CBOT wheat futures down on corn and soya decline

08 May, 2004

Soft red winter wheat futures at the Chicago Board of Trade closed lower on Thursday on spill-over selling from a sharp drop in corn and soya, traders said.
China's switch of an order for US soft red winter wheat to hard spring wheat also pressured futures, they said.
CBOT wheat closed 1 to 4-3/4 cents per bushel lower, with May down 4-1/2 at $3.94-1/2. July was down 4-3/4 at $4.03-1/4.
The weakness in wheat futures surfaced despite earlier supportive news from USDA's weekly export sales report which showed US wheat exports last week at 402,700 tonnes for old crop and new crop combined, above estimates for 200,000 to 350,000 tonnes. Shipments of 751,100 tonnes were a third over the four-week average.
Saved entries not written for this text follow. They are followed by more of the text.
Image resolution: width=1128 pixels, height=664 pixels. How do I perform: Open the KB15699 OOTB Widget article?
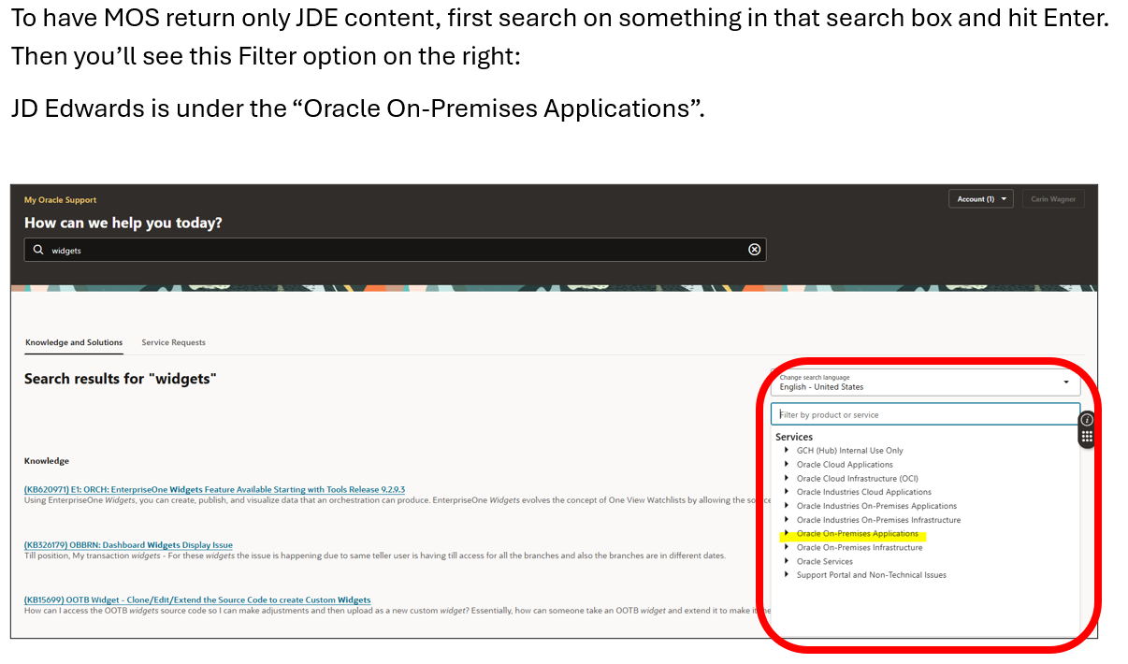197,599
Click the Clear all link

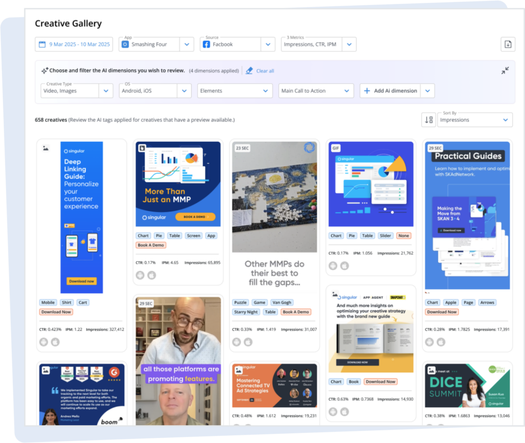click(265, 71)
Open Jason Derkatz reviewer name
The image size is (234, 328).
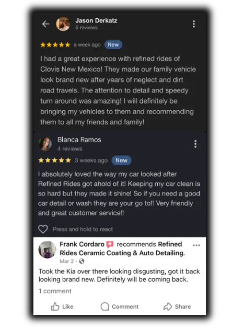tap(96, 21)
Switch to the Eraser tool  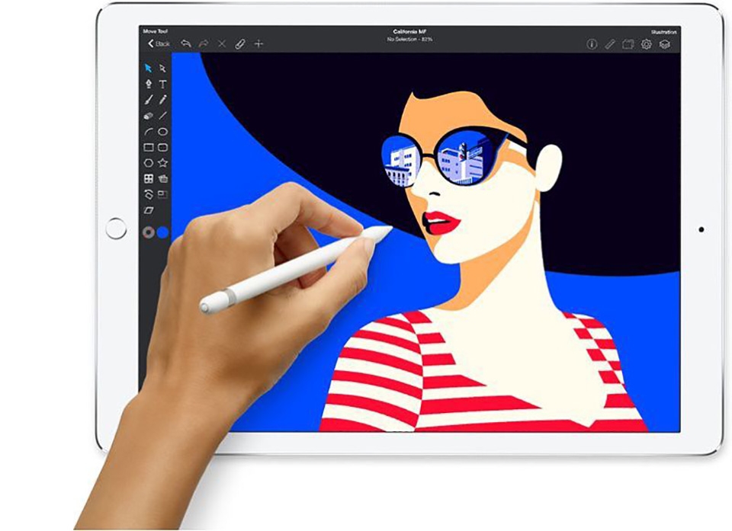[x=147, y=115]
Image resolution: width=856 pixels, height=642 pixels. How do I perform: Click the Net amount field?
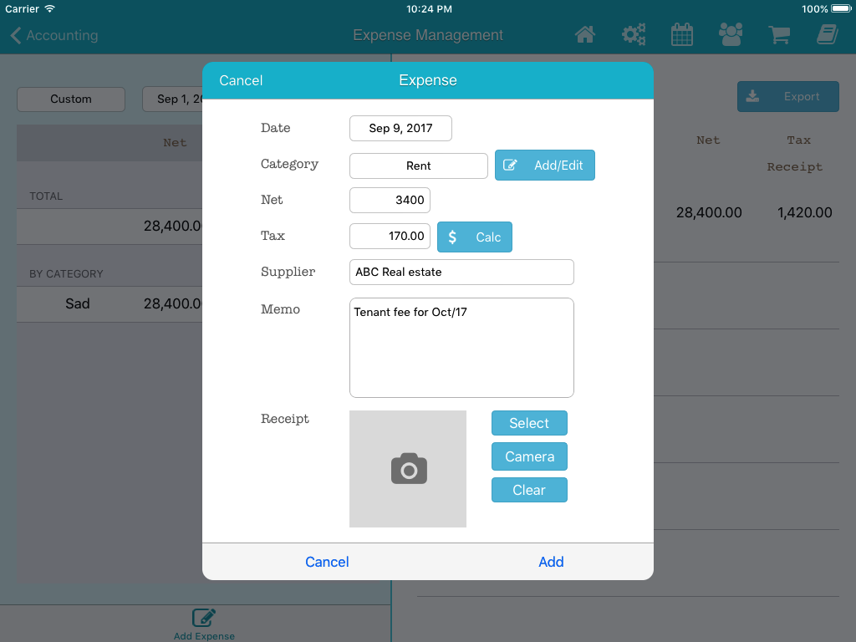[x=390, y=201]
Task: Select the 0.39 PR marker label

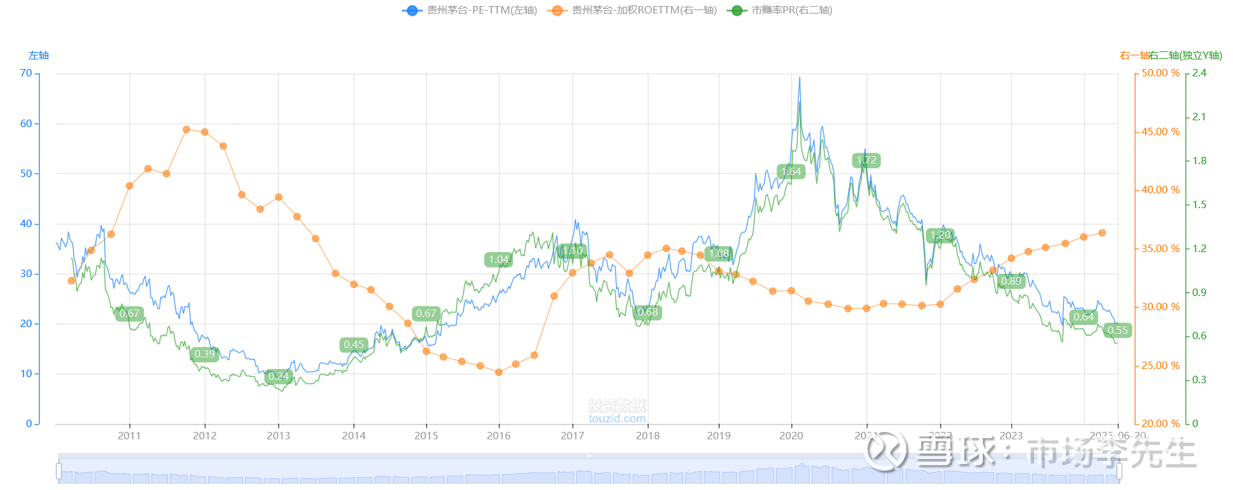Action: tap(204, 353)
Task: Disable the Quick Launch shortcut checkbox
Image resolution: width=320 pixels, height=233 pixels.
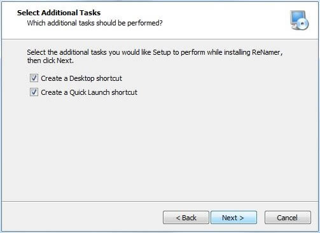Action: pyautogui.click(x=34, y=92)
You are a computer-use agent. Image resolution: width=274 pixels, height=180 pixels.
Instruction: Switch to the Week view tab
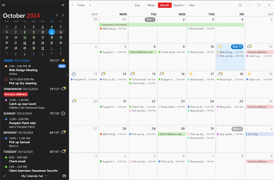pos(151,5)
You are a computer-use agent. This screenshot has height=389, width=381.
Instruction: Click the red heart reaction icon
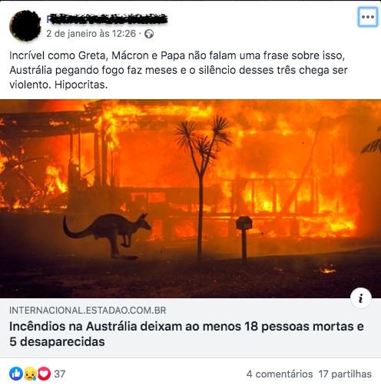[45, 374]
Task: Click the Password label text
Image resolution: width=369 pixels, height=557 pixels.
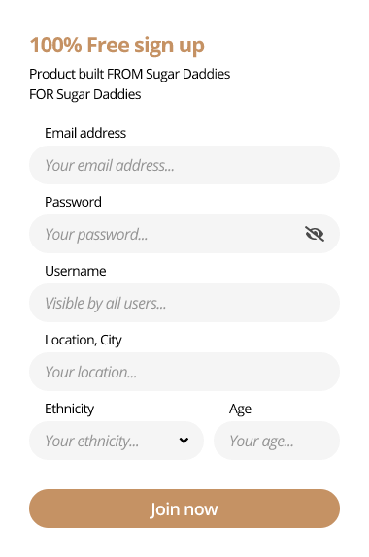Action: click(x=73, y=202)
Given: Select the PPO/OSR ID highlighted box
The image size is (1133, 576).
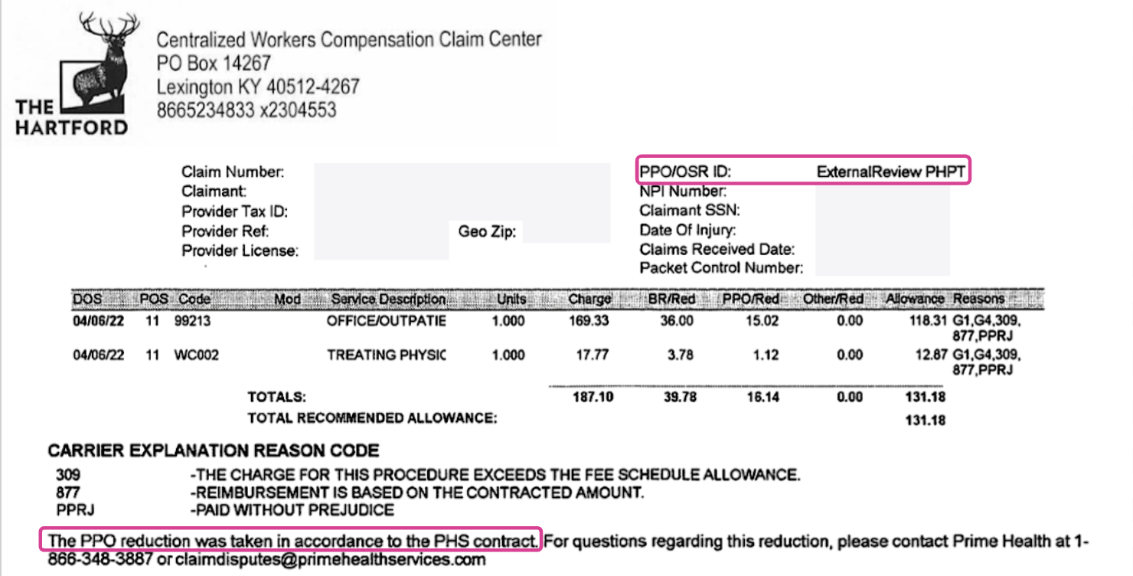Looking at the screenshot, I should point(803,172).
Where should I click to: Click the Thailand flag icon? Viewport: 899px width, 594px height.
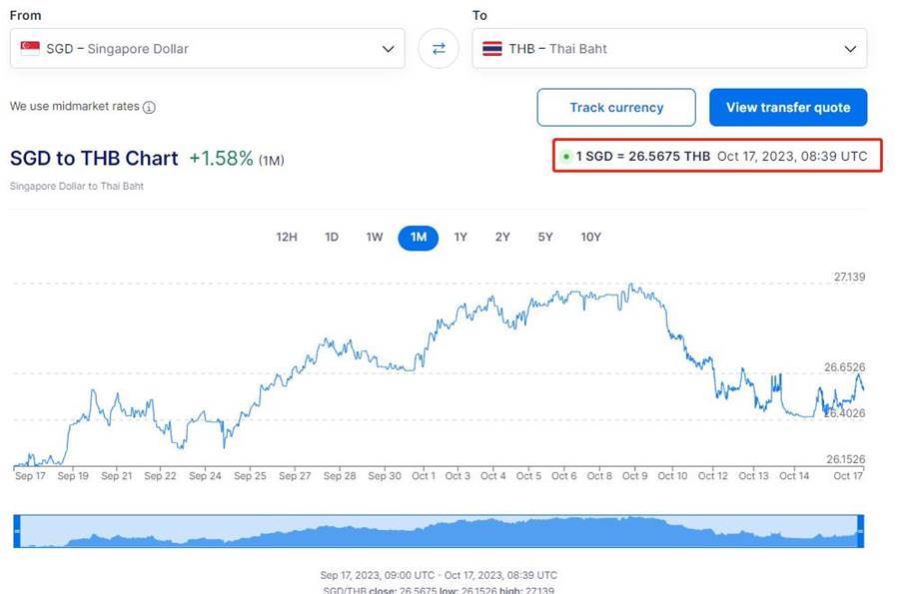pyautogui.click(x=491, y=49)
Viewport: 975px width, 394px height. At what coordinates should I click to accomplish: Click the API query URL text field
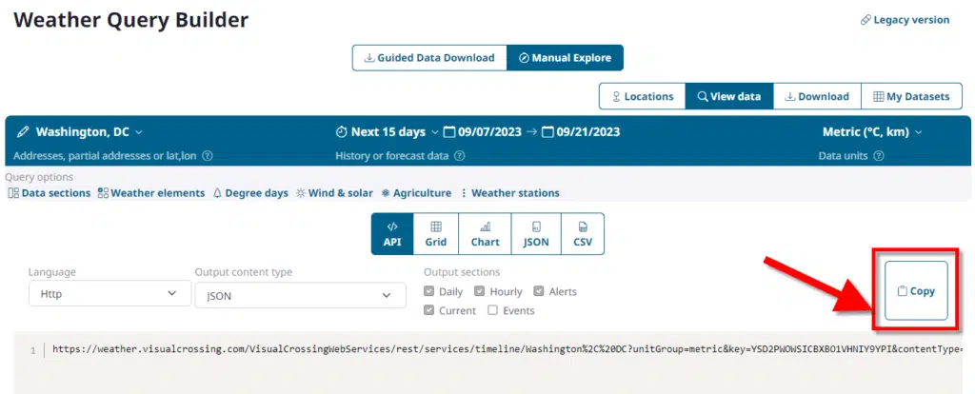coord(505,349)
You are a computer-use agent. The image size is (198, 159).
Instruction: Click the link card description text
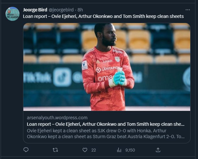point(106,134)
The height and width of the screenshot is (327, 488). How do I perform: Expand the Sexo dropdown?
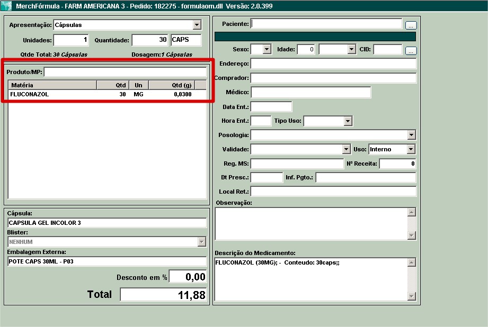pos(267,49)
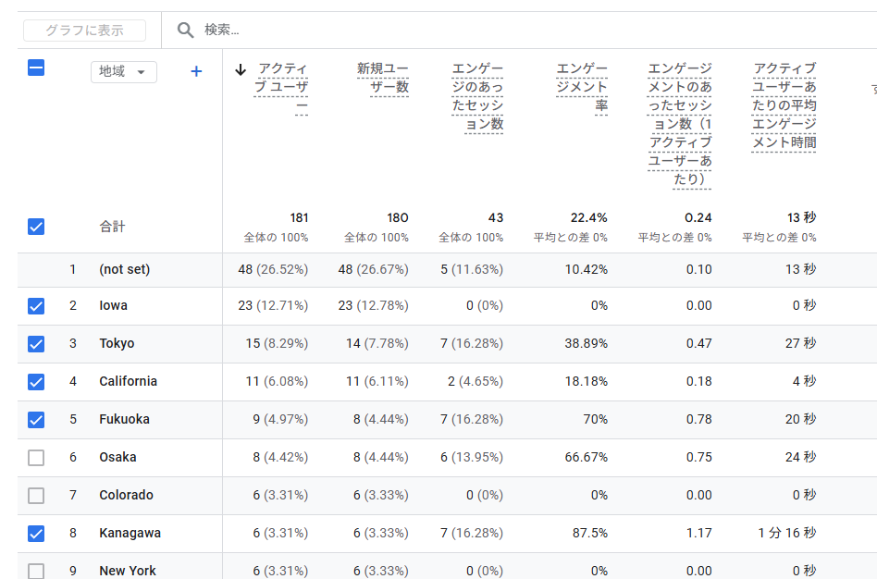
Task: Uncheck the Iowa row checkbox
Action: 35,305
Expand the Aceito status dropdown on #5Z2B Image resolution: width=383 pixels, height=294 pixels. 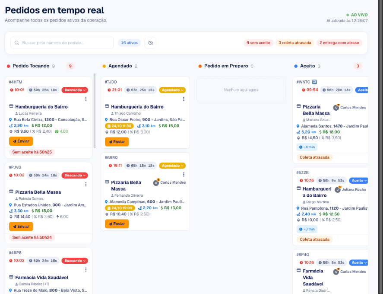pos(358,181)
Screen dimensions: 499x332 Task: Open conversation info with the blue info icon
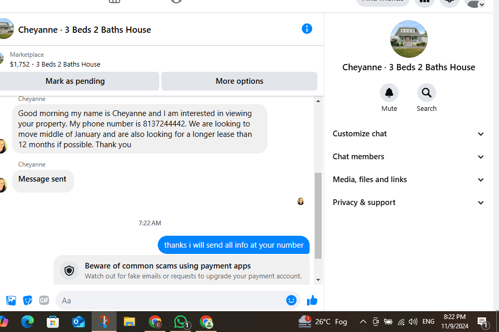coord(307,29)
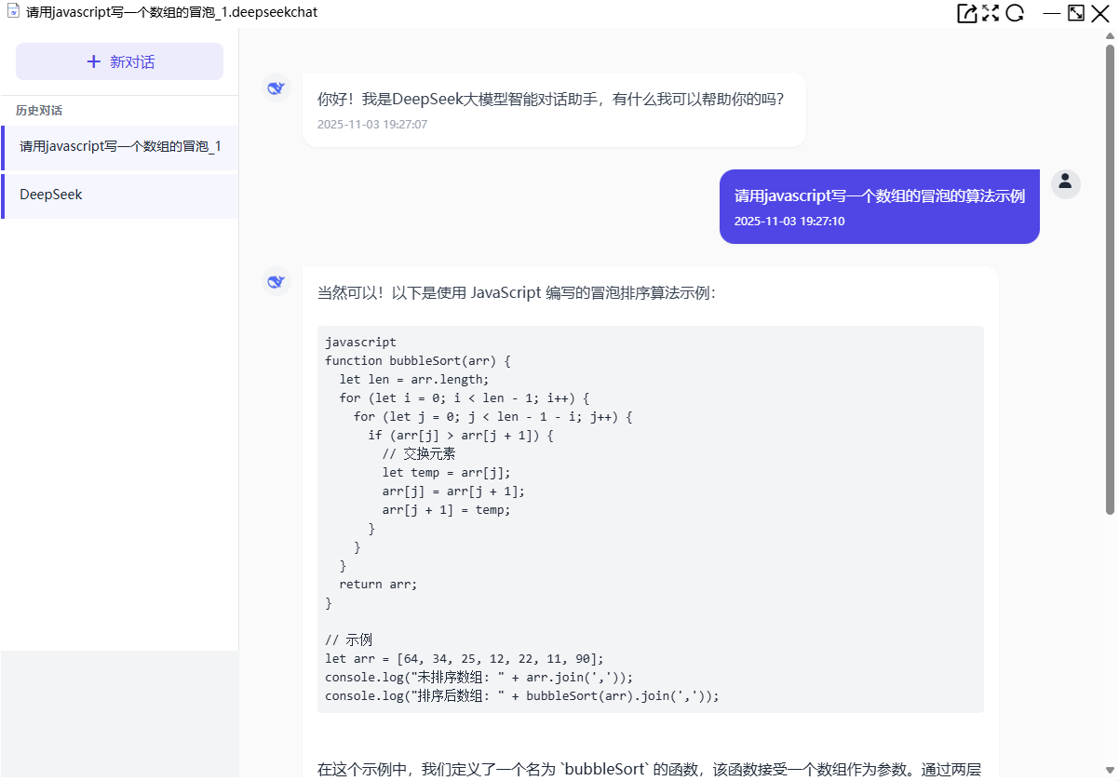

But the data also showed that China last week switched an order for 50,000 tonnes of soft red winter wheat to hard spring wheat.
Weather worries also were helping underpin prices but most of that support was in the Kansas City Board of Trade hard red winter wheat market.
KCBT July gained 4 cents on CBOT July Thursday.
"A glut of soft red winter and a shortage of high protein wheat keeps Kansas City gaining on Chicago," a wheat trader said.
Estimated volume was modest at 22,564 futures and 4,982 options.
Meteorlogix weather early Thursday said extremely hot weather this week in the US Plains hard red winter wheat region was probably harming the crop in its critical heading and flowering stage of development.
The hottest and driest weather is in Kansas, the No 1 HRW wheat producer in the United States.
Background support stems from talk that China may be in the market for up to 3 million tonnes of wheat from the United States, Australia and Canada. And wheat traders hoped to land some wheat business for Iraq that had been thought to be going to Australia.
The delivery market also remains supportive to nearby May. No wheat was posted on Thursday for delivery against the May contract.
Technical support in the July contract at $4.05-1/2 per bushel was broken, driving the contract to a session low of $4.01. The nine-day moving average for July stood at 69 prior to the open on Thursday. Chartists view an RSI of 30 or less as an oversold market and 70 or more as an overbought market.